┌─ Page
# Been deer hunting.



## alleyyooper (Nov 19, 2019)

Fire arm deer season opened Nov 15 here in SE Mighigan. I am not a brown and it is down guy, that is for the kids and the city slickers and those who have to work and hunt a little bit.

Being retired I can and do hunt from a half hour before sun rise and a half hour after sun set.
I have let several little bucks walk so far this year. I know there is a couple big fellows out there as I have personally seen one and have a couple on the game cam.

I live in SE Michigan which untill recently was a shot gun, pistol or muzzle loader only zone. I tried a friends 12 ga slug gun with a hastings rifled barrel and that thing was a beast. I felt like I had been ran over by a pick up after just one shot and decided I would use a muzzle loader I owned.

But after several years I decided to get a New savage 20 ga 220 bolt action slug gun.
Went shopping and found them lacking in quality that first year of production.

I let a young fellow at a gun shot talk me into a Remington 870 Slugger.
I have had it for about 7 years now.
I have put 6 deer in the freezer with that shot gun and have came to like it a lot.





I have till December 22nd to find the one I want, but can only use My 870 till the end of November.


 Al


----------



## cuinrearview (Nov 19, 2019)

Love my 870


----------



## alleyyooper (Nov 19, 2019)

I like mine and once I get a decent spring in the trigger to lighten the pull of neededing a 4x4 pick up to break the sear I may come to love it. 
OH and get the barrel pinned too.

 Al


----------



## Big Red Oaks 4 me (Nov 19, 2019)

I let a “cow horn” walk the other day. Long times, but only 2 points. The rut is just now getting into full swing here in Va. I’m going tomorrow evening. Can’t get up early anymore.


----------



## SuperDuty04 (Nov 19, 2019)

Opening day was Saturday here and my youngest son and I hunted all weekend. He's killed doe but never a buck, but yet he still lets the little ones walk. He's after one large enough to be proud to hang on his wall. He hunts with a 20ga Mossberg 500. I use a Rem 870 12ga mag. With 3" slugs, it's is definitely a heavy hitter on BOTH ends. I've used that same 870 for probably 20-25 years now. It was a gift from my father. Next year, I think we both may switch to rifles. Actually, I'm considering hunting with a 270 this weekend after missing a looong shot on a 16 pointer Saturday.
I squeezed in an hour long hunt tonight when I got home from work. It was raining but I didn't care, it was still a nice hunt. I stayed right to the minute of legal shooting hours which was 5:59. Was too dark to see a dang thing unless I looked through the scope.
└─
Please answer these about the deer hunting thread above:
1. On what date did firearm deer season open in SE Michigan, according to the first post?
2. How many deer does alleyyooper say he has put in the freezer with the Remington 870 Slugger?
3. What time does SuperDuty04 give as the end of legal shooting hours?
┌─ Material
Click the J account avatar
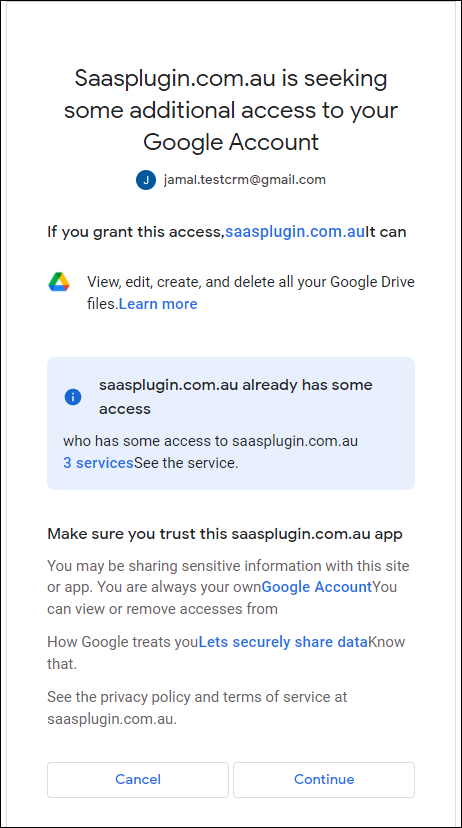 [x=146, y=180]

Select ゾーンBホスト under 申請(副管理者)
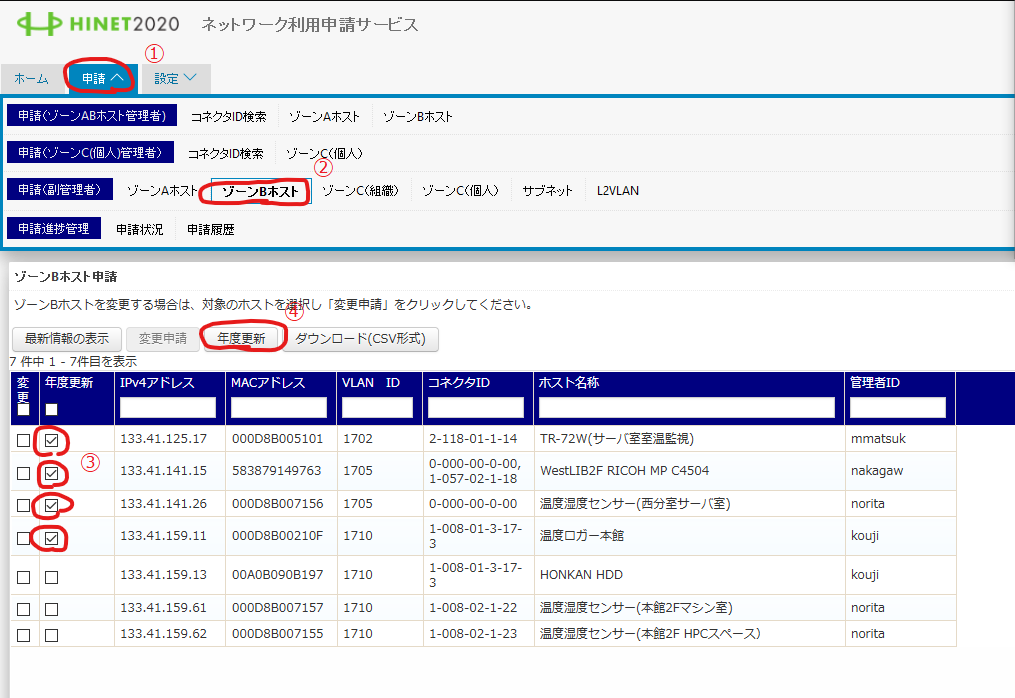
└─
*Answer to the task*.
1. Nov 15
2. 6
3. 5:59